##### Texte fourni

La peau qui tire après avoir trop pris le soleil.
Les bancs de poissons accompagnant certaines baignades.
Les cheveux gainés par le sel.
Les filets qui sèchent et que les pêcheurs nettoient studieusement après chaque sortie en mer.
Le partage de la nourriture à table. Surprenante, cette tradition nous a très vite séduits : plutôt que de commander des plats individuels, nous options pour de multiples plats que l'on partageait tous ensemble.
L'énorme poisson aperçu dans le bec d'une mouette en plein vol.
La minuscule chapelle cachée sous la roche et uniquement visible de la mer. Construite lors de la guerre gréco-turque (1919-1922), elle permettait aux chrétiens de continuer à célébrer la messe en secret.
La piste d'atterrissage d'hélicoptère d'une incroyable villa posée à flanc de falaise.

##########
##### Extrait de la liste

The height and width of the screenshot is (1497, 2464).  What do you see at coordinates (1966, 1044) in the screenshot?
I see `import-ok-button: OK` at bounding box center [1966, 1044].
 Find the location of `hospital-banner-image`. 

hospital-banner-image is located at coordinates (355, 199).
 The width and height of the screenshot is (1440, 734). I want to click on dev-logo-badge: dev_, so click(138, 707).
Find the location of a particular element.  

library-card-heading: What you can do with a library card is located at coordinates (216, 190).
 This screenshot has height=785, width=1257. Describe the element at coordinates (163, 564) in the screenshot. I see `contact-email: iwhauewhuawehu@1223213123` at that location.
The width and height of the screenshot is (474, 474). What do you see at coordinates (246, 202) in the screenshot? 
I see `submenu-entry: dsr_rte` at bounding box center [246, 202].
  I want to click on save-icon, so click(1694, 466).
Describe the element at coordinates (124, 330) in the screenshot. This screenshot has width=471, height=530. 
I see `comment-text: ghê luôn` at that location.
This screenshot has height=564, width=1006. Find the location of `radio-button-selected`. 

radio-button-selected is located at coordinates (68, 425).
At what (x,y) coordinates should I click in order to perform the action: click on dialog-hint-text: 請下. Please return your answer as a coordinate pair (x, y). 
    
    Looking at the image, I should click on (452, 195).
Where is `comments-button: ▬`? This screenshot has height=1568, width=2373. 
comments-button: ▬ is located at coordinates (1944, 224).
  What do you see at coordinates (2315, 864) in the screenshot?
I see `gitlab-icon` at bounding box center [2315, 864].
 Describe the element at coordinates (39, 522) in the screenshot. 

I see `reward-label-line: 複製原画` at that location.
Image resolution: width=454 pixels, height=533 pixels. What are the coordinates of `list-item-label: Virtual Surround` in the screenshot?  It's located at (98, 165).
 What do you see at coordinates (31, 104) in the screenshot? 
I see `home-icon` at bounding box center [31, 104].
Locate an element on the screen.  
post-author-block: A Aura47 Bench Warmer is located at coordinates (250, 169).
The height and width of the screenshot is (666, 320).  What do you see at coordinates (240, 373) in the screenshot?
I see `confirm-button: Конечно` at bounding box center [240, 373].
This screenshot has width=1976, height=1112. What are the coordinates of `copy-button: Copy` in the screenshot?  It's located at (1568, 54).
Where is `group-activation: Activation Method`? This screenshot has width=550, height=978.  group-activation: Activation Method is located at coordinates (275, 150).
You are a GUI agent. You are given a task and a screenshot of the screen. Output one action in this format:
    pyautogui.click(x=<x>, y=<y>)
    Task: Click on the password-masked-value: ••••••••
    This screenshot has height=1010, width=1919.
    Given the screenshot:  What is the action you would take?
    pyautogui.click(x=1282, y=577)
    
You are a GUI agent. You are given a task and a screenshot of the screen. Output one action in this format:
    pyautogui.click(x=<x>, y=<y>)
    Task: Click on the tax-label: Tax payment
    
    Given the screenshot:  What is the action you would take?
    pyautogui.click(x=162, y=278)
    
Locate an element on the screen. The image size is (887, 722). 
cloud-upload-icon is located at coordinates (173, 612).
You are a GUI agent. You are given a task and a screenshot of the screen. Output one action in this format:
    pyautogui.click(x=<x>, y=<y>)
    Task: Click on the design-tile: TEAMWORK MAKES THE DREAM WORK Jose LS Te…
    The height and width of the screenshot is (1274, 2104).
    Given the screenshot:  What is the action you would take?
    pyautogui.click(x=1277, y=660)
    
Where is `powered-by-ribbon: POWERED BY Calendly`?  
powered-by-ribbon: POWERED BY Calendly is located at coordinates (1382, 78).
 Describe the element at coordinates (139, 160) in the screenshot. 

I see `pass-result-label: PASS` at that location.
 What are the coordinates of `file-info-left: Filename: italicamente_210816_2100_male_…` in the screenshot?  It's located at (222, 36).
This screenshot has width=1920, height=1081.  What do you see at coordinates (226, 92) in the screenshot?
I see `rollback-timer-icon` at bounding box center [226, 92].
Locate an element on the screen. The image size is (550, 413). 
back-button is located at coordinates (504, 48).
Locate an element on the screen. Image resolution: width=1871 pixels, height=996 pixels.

##########

> [Exploration du texte]
[1] Selon le texte fourni, à quoi servait la minuscule chapelle cachée sous la roche ?
[2] Restituez le passage du texte fourni en commençant aux mots « Les bancs de » et en vous arrêtant après les mots « en plein vol. ».

> [Résultats attendus]
[1] Elle permettait aux chrétiens de continuer à célébrer la messe en secret.

[2]
Les bancs de poissons accompagnant certaines baignades.
Les cheveux gainés par le sel.
Les filets qui sèchent et que les pêcheurs nettoient studieusement après chaque sortie en mer.
Le partage de la nourriture à table. Surprenante, cette tradition nous a très vite séduits : plutôt que de commander des plats individuels, nous options pour de multiples plats que l'on partageait tous ensemble.
L'énorme poisson aperçu dans le bec d'une mouette en plein vol.